Spacecraft that re-enter from either orbital decay or controlled entry usually break up at altitudes between 84-72 km due to aerodynamic forces causing the allowable structural loads to be exceeded. The nominal breakup altitude for spacecraft is considered to be 78 km. Larger, sturdier, and denser satellites generally breakup at lower altitudes. Solar arrays frequently break off the spacecraft parent body around 90-95 km because of the aerodynamic forces causing the allowable bending moment to be exceeded at the array/spacecraft attach point.
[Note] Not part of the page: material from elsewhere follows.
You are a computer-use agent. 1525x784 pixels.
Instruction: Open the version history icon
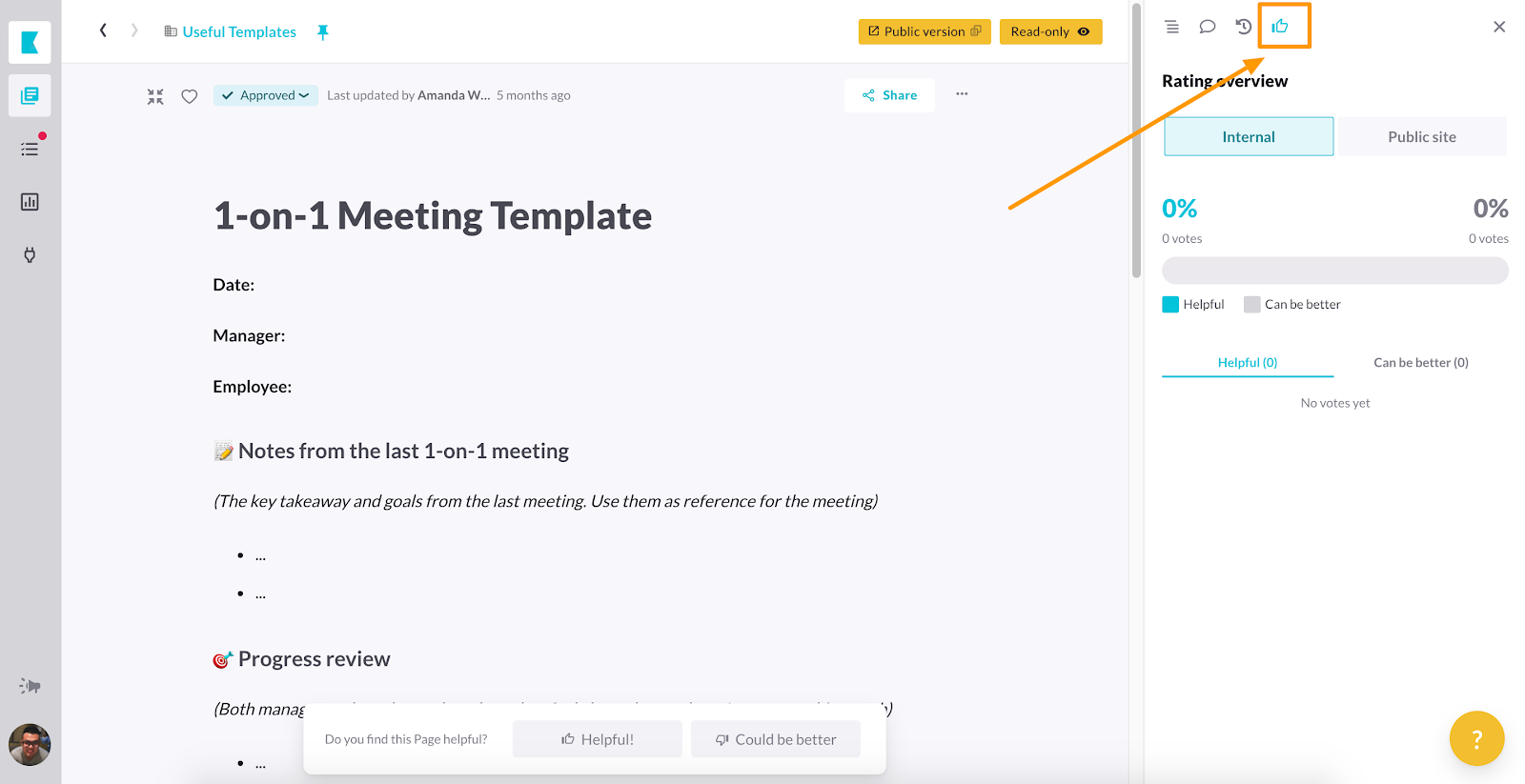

After spacecraft (or parent body) breakup, individual components or fragments will continue to lose altitude and receive aeroheating until they either demise or survive to impact the Earth. Many spacecraft components are made of aluminum, which has a low melting point. As a result, these components usually demise at a higher altitude. On the other hand, if an object is made of a material with a high melting point, (e.g., titanium, stainless steel, beryllium, carbon-carbon), the object will demise at a lower altitude and in many cases will survive. Also, if an object is contained inside a housing, the housing must demise before the internal object receives significant aeroheating. Some objects may have a very high melting point temperature such that they can never demise, but are so light (e.g., tungsten shims) that they impact with a very low velocity. As a result, the kinetic energy at impact is sometimes under 15 J, a threshold below which the probability of human casualty is very low. Thus, the debris casualty areas computed for these objects do not figure into the total debris casualty area in a reentry survivability analysis.

The reentry survivability of spacecraft components is computed by either of two NASA methods. One is the Debris Assessment Software (DAS), a conservative, lower-fidelity software tool found under the "Mitigation" section and the second is a more accurate and higher-fidelity software tool called the Object Reentry Survival Analysis Tool (ORSAT).